The other side of the caseload decline concerns stayers, or those who are left on the welfare rolls. As mentioned earlier, the research consistently finds that people who stay on welfare are more disadvantaged, on average, than people who leave. They are less educated, for example, and have less work experience. An important question with respect to stayers is whether they have become increasingly harder-to-employ in recent years. The dramatic decline in the caseload may have been driven by the people who can leave welfare most easily, or those who are the most employable. In this case, the current caseload, or people receiving welfare today, is likely to be more disadvantaged and to face more barriers to work than the caseload in 1994, for example. On the other hand, if the caseload decline occurred among all types of recipients, not just the most employable, the current caseload may not be more disadvantaged than the caseload several years earlier. There is less research on this question, but the evidence does not point to big differences between current and past recipients. Zedlewski and Anderson (2001) compare people who were receiving welfare in 1997 with those who were receiving welfare in 1999. Although the two groups look different in some ways (the more recent caseload, for example, has a higher percentage of women living with a partner and a higher percentage of black women), the recent caseload did not look more disadvantaged. In fact, more parents in the recent caseload were working at the time of the survey. Oellerich (2001) uses AFDC quality control data from 1988 to 1999 and also finds little evidence that the caseload has become harder-to-employ.
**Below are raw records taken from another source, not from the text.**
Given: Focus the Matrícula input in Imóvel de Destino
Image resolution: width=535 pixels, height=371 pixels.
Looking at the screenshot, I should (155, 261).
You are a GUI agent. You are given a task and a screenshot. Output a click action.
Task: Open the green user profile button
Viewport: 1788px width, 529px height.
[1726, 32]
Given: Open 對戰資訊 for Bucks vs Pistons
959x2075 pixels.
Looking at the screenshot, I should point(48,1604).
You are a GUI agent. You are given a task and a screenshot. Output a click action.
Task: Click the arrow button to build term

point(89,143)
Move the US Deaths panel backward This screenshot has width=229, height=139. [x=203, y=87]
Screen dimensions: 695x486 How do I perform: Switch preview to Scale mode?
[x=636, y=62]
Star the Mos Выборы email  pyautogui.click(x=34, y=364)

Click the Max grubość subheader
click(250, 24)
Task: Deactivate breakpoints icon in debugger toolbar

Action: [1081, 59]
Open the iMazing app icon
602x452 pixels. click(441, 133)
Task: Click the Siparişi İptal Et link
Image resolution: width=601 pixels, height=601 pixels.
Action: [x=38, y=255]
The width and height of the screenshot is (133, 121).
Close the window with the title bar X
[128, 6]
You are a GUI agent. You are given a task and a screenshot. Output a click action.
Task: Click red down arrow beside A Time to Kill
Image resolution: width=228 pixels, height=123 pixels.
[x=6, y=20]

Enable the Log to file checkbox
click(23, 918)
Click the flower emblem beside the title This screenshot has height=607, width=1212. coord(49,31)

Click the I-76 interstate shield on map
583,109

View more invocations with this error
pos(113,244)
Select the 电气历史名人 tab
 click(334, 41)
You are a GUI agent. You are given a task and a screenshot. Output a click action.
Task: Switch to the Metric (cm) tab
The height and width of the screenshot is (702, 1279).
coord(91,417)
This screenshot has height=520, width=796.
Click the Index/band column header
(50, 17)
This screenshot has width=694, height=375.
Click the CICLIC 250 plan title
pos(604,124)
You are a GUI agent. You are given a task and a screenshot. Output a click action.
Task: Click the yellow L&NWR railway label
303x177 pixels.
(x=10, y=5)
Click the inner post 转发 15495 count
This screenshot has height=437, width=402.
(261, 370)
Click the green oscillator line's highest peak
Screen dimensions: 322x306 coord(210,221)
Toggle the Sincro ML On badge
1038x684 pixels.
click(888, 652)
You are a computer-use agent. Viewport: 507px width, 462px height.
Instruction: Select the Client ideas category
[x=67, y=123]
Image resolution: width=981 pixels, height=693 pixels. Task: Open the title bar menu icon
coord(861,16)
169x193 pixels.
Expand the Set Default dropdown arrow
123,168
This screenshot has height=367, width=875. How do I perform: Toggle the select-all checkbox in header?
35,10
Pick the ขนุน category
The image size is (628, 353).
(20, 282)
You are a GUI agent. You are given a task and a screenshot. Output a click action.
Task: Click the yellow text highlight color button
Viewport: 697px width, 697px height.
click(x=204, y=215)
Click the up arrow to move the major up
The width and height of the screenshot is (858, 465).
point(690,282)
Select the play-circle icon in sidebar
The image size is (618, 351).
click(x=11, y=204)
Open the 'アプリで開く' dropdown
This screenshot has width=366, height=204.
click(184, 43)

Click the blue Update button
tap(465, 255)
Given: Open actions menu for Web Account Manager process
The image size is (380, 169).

In sum, people who leave welfare are less disadvantaged and face fewer barriers to work than people who stay. Most leavers work after they leave welfare, although not necessarily consistently. Many leavers do not receive other benefits for which they are probably eligible, and most are still poor. Finally, the caseload does not seem to have changed in a substantial way; recent leavers are not more disadvantaged than earlier leavers, and the caseload has not become filled with the ranks of the hardest-to employ. The last finding suggests that, although leavers are more employable than stayers on average, a fairly broad cross-section of the caseload left welfare over the past several years and also that a broad cross-section - including new entrants to welfare - continues to receive benefits.
This study adds to the research in several ways. First, it offers administrative records data on welfare receipt for between three and five years for each sample member. It uses these data to track patterns of receipt over time and to identify long-term leavers, long-term stayers, and others who cycle on and off welfare. In the existing research, leavers are defined very broadly to include people who may come back on the rolls fairly quickly. Would the results differ if the definition were changed to include only people who have left for a longer time? For example, the research shows that leavers are less disadvantaged than stayers. Are these differences bigger when long-term stayers and long-term leavers are compared? And would the same conclusions be reached about how leavers are faring if this long-term definition were used? This study also examines the characteristics and circumstances of cyclers, a group that has received less attention in the research.
Second, this study uses administrative data on employment and earnings to track employment at the point of exit and beyond for welfare leavers. These data identify a key group of interest to policymakers—nonworking welfare leavers—and examine their characteristics and circumstances after exiting welfare. Who are the people who left welfare with no apparent work? What income sources do they rely on and how do the fare relative to workers?
Finally, this study takes advantage of the variation in welfare-to-work programs to examine whether the characteristics and circumstances of welfare leavers and stayers differ by program type. For example, do time-limit programs result in different types of people leaving welfare than other programs, thus affecting how leavers look and fare relative to stayers?